Court Rules Against Punishing Cops Who Texted About White Power and Black "Savages"
A California judge ruled today that a group of San Fransisco cops who exchanged racist and homophobic text messages about “monkeys,” “niggers,” “half breeds,” and other slurs will not face punishment, citing the statute of limitations.
A cache of texts between the officers was uncovered as part of a 2014 federal corruption investigation into SFPD Sgt. Ian Furminger, who was found guilty of taking money from drug dealers for his own personal use. The messages, some of which are collected here, show Furminger and other cops enthusing about burning crosses, disparaging the intelligence of black officers, and remarking that “niggers should be spayed.”
Judge Ernest Goldsmith ruled that the officers should not be disciplined because the police department let a statute of limitations lapse before acting against them. Goldsmith indicated, somewhat counterintuitively to the San Fransisco Chronicle, that the ruling is intended on some level to shame the department for not acting more quickly. “It is not in the public interest to let police misconduct charges languish,” he said. “The public has a right to have accusations against police officers be promptly adjudicated.”

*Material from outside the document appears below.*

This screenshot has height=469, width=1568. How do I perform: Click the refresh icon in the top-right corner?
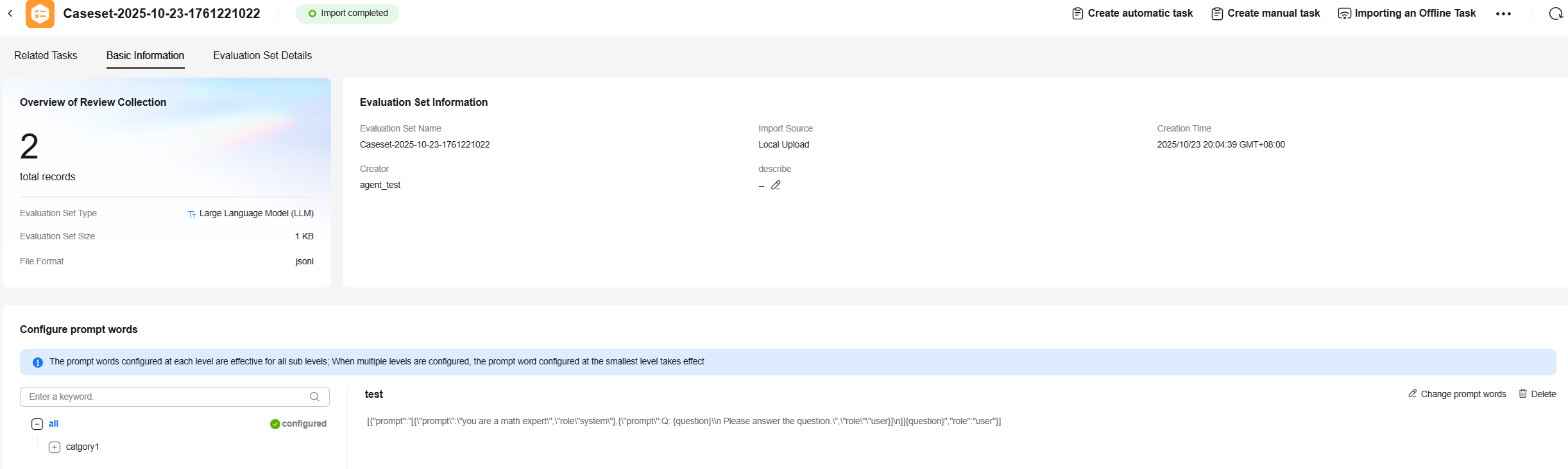[1556, 13]
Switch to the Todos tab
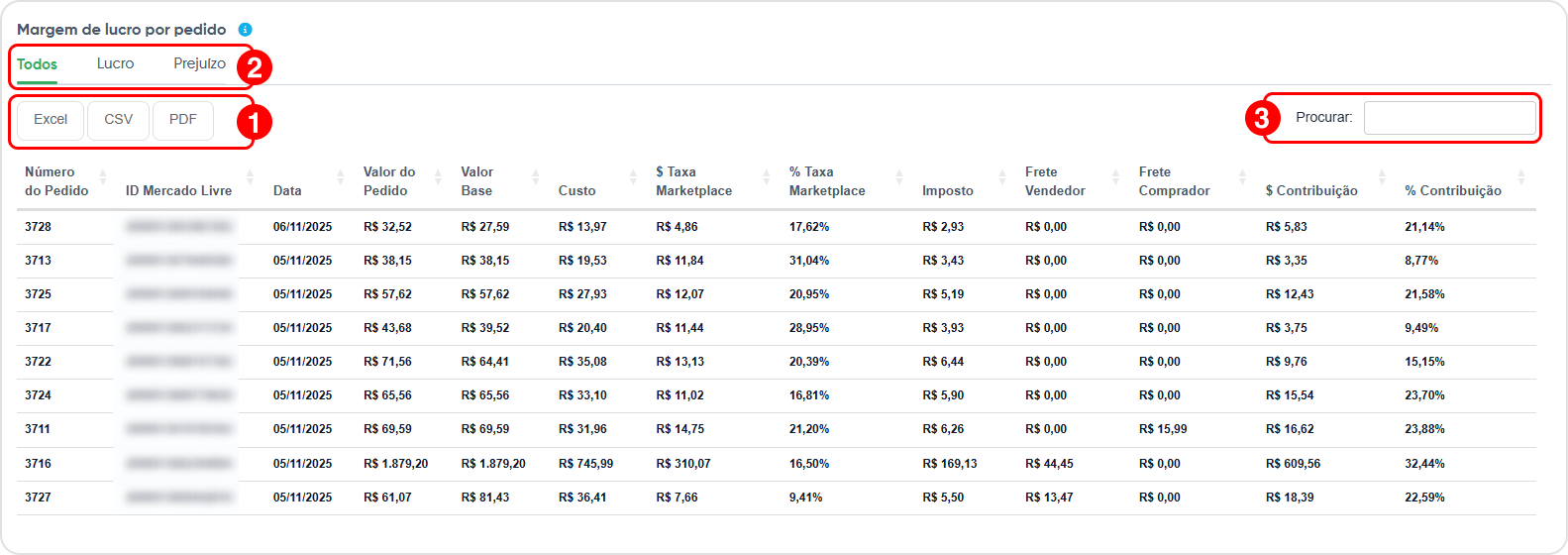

The city’s attorney argued in court that the officers were not disciplined more quickly because doing so would have sabotaged the corruption case against Furminger. In 2004, Furminger and one other officer implicated in the texts allegedly slammed a man’s head into a urine-covered wall while making “anti-gay remarks,” and were not punished because of the same limitation rule, the Chronicle reports.
SFPD Chief Greg Suhr, pictured above, attempted to fire eight of the officers and discipline the remaining six in April 2015, before one of the accused brought the matter to the state’s Superior Court. City officials plan to appeal the decision.